Stored data entries
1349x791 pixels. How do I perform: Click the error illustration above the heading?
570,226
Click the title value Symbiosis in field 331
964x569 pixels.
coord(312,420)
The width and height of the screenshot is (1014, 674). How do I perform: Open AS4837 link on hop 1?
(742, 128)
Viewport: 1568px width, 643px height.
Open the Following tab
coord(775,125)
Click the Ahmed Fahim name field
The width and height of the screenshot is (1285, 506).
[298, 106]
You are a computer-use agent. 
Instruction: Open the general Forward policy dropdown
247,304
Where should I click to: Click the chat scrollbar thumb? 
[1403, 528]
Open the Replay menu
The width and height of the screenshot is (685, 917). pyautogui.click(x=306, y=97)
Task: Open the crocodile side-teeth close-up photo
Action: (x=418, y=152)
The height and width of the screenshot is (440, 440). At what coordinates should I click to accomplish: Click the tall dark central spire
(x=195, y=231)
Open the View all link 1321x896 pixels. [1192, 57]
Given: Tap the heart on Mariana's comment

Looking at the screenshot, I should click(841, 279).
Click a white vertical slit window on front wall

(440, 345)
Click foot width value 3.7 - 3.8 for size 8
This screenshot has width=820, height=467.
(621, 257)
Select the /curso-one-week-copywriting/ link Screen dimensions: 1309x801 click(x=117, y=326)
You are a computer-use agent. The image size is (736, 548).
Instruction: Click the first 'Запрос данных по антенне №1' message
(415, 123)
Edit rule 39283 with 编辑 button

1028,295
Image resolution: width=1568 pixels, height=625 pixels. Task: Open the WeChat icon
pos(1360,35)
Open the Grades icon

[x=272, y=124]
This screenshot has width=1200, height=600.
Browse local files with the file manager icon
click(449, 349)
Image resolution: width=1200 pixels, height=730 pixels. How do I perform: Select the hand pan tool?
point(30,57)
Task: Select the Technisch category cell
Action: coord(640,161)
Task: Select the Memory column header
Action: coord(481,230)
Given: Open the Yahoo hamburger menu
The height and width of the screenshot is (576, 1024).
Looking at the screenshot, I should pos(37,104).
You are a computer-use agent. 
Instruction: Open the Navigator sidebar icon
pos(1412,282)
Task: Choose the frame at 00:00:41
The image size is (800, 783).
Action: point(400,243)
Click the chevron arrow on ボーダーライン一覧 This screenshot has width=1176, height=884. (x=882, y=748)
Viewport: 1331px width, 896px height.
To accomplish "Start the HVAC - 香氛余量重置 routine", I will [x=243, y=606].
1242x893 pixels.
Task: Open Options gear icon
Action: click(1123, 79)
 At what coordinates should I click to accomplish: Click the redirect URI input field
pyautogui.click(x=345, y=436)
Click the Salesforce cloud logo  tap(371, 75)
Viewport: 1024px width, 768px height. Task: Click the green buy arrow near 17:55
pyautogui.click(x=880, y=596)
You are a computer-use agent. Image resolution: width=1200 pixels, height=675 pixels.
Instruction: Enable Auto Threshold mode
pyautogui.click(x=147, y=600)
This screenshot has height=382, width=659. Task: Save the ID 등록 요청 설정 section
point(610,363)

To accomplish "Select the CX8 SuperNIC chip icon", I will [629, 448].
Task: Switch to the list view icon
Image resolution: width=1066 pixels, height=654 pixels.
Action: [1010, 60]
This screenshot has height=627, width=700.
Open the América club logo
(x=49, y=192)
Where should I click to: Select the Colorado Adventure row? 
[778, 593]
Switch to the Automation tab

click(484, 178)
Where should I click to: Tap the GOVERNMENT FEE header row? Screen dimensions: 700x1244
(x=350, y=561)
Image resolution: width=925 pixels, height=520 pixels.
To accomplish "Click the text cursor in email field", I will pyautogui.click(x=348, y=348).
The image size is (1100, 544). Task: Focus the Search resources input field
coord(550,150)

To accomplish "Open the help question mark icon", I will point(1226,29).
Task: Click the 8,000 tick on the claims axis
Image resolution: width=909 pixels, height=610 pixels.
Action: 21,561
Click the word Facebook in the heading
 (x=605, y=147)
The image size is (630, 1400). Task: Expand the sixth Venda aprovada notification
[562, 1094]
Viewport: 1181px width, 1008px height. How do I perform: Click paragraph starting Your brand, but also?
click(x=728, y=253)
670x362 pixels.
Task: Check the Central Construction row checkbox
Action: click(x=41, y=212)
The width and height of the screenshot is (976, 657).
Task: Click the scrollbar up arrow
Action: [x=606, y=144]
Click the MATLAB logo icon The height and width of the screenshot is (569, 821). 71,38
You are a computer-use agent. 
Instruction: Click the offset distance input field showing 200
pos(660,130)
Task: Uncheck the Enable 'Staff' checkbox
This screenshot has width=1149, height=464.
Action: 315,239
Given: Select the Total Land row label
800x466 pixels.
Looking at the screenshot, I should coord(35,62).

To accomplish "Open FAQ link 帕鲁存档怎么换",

WHAT YOU ARE ASKED TO DO
Transcribe the data. Leave every line exactly as it is.

RESPONSE BOX
1349x791 pixels. How do I perform: Click the error illustration above the heading?
570,226
Click the title value Symbiosis in field 331
964x569 pixels.
coord(312,420)
The width and height of the screenshot is (1014, 674). How do I perform: Open AS4837 link on hop 1?
(742, 128)
Viewport: 1568px width, 643px height.
Open the Following tab
coord(775,125)
Click the Ahmed Fahim name field
The width and height of the screenshot is (1285, 506).
[298, 106]
You are a computer-use agent. 
Instruction: Open the general Forward policy dropdown
247,304
Where should I click to: Click the chat scrollbar thumb? 
[1403, 528]
Open the Replay menu
The width and height of the screenshot is (685, 917). pyautogui.click(x=306, y=97)
Task: Open the crocodile side-teeth close-up photo
Action: (x=418, y=152)
The height and width of the screenshot is (440, 440). At what coordinates should I click to accomplish: Click the tall dark central spire
(x=195, y=231)
Open the View all link 1321x896 pixels. [1192, 57]
Given: Tap the heart on Mariana's comment

Looking at the screenshot, I should click(841, 279).
Click a white vertical slit window on front wall

(440, 345)
Click foot width value 3.7 - 3.8 for size 8
This screenshot has width=820, height=467.
(621, 257)
Select the /curso-one-week-copywriting/ link Screen dimensions: 1309x801 click(x=117, y=326)
You are a computer-use agent. The image size is (736, 548).
Instruction: Click the first 'Запрос данных по антенне №1' message
(415, 123)
Edit rule 39283 with 编辑 button

1028,295
Image resolution: width=1568 pixels, height=625 pixels. Task: Open the WeChat icon
pos(1360,35)
Open the Grades icon

[x=272, y=124]
This screenshot has width=1200, height=600.
Browse local files with the file manager icon
click(449, 349)
Image resolution: width=1200 pixels, height=730 pixels. How do I perform: Select the hand pan tool?
point(30,57)
Task: Select the Technisch category cell
Action: coord(640,161)
Task: Select the Memory column header
Action: coord(481,230)
Given: Open the Yahoo hamburger menu
The height and width of the screenshot is (576, 1024).
Looking at the screenshot, I should pos(37,104).
You are a computer-use agent. 
Instruction: Open the Navigator sidebar icon
pos(1412,282)
Task: Choose the frame at 00:00:41
The image size is (800, 783).
Action: point(400,243)
Click the chevron arrow on ボーダーライン一覧 This screenshot has width=1176, height=884. (x=882, y=748)
Viewport: 1331px width, 896px height.
To accomplish "Start the HVAC - 香氛余量重置 routine", I will [x=243, y=606].
1242x893 pixels.
Task: Open Options gear icon
Action: click(1123, 79)
 At what coordinates should I click to accomplish: Click the redirect URI input field
pyautogui.click(x=345, y=436)
Click the Salesforce cloud logo  tap(371, 75)
Viewport: 1024px width, 768px height. Task: Click the green buy arrow near 17:55
pyautogui.click(x=880, y=596)
You are a computer-use agent. Image resolution: width=1200 pixels, height=675 pixels.
Instruction: Enable Auto Threshold mode
pyautogui.click(x=147, y=600)
This screenshot has height=382, width=659. Task: Save the ID 등록 요청 설정 section
point(610,363)

To accomplish "Select the CX8 SuperNIC chip icon", I will [629, 448].
Task: Switch to the list view icon
Image resolution: width=1066 pixels, height=654 pixels.
Action: [1010, 60]
This screenshot has height=627, width=700.
Open the América club logo
(x=49, y=192)
Where should I click to: Select the Colorado Adventure row? 
[778, 593]
Switch to the Automation tab

click(484, 178)
Where should I click to: Tap the GOVERNMENT FEE header row? Screen dimensions: 700x1244
(x=350, y=561)
Image resolution: width=925 pixels, height=520 pixels.
To accomplish "Click the text cursor in email field", I will pyautogui.click(x=348, y=348).
The image size is (1100, 544). Task: Focus the Search resources input field
coord(550,150)

To accomplish "Open the help question mark icon", I will point(1226,29).
Task: Click the 8,000 tick on the claims axis
Image resolution: width=909 pixels, height=610 pixels.
Action: 21,561
Click the word Facebook in the heading
 (x=605, y=147)
The image size is (630, 1400). Task: Expand the sixth Venda aprovada notification
[562, 1094]
Viewport: 1181px width, 1008px height. How do I perform: Click paragraph starting Your brand, but also?
click(x=728, y=253)
670x362 pixels.
Task: Check the Central Construction row checkbox
Action: click(x=41, y=212)
The width and height of the screenshot is (976, 657).
Task: Click the scrollbar up arrow
Action: [x=606, y=144]
Click the MATLAB logo icon The height and width of the screenshot is (569, 821). 71,38
You are a computer-use agent. 
Instruction: Click the offset distance input field showing 200
pos(660,130)
Task: Uncheck the Enable 'Staff' checkbox
This screenshot has width=1149, height=464.
Action: 315,239
Given: Select the Total Land row label
800x466 pixels.
Looking at the screenshot, I should coord(35,62).

To accomplish "Open FAQ link 帕鲁存档怎么换",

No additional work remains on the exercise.